Task: Within the records below, how many lines contain "computer"? The answer is that number alone.

[Saved entries]
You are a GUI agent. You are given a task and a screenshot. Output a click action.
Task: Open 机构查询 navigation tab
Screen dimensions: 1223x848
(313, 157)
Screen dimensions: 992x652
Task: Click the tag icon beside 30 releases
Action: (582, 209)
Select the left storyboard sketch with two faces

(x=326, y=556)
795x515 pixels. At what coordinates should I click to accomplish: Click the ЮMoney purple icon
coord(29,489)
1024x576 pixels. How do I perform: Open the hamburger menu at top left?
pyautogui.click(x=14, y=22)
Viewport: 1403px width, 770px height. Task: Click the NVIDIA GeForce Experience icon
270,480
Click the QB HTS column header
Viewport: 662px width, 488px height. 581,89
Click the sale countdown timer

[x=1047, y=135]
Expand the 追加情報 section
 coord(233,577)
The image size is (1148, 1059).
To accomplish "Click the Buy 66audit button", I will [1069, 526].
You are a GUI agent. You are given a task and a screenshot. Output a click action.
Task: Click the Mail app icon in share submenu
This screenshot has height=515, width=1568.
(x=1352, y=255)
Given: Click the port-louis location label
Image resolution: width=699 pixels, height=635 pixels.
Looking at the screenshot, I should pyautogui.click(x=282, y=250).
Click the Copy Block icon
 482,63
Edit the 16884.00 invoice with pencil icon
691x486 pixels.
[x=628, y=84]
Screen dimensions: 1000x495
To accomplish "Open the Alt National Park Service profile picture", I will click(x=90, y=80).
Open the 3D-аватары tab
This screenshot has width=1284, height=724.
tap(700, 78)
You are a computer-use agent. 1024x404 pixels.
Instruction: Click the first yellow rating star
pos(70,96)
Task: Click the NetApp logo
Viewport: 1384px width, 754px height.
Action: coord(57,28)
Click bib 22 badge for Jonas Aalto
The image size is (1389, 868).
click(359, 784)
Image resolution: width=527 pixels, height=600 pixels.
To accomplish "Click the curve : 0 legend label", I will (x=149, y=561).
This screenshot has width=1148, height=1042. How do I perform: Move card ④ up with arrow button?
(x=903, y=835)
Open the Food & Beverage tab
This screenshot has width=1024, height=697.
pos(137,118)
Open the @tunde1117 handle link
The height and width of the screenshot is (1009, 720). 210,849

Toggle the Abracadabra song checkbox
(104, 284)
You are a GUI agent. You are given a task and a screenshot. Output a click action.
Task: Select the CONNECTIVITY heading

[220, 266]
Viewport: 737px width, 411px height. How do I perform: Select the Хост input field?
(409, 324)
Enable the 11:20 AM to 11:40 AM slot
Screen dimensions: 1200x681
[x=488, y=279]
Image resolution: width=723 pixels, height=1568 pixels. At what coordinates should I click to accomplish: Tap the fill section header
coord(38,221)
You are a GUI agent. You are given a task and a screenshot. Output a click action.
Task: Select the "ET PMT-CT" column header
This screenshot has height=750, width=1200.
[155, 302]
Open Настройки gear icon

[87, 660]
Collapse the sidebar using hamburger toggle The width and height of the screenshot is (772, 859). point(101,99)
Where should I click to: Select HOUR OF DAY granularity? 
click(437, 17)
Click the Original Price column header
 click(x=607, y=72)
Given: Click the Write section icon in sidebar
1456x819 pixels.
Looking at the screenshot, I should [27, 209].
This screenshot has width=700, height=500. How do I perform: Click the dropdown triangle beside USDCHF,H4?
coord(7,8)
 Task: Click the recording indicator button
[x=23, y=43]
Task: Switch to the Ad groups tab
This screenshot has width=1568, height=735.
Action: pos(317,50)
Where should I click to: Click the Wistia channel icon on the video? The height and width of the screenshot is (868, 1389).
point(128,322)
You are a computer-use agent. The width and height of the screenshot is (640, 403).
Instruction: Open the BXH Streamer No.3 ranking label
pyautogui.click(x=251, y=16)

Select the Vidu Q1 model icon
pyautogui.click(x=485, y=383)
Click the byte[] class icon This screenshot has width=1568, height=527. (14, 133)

Reply to the exercise: 2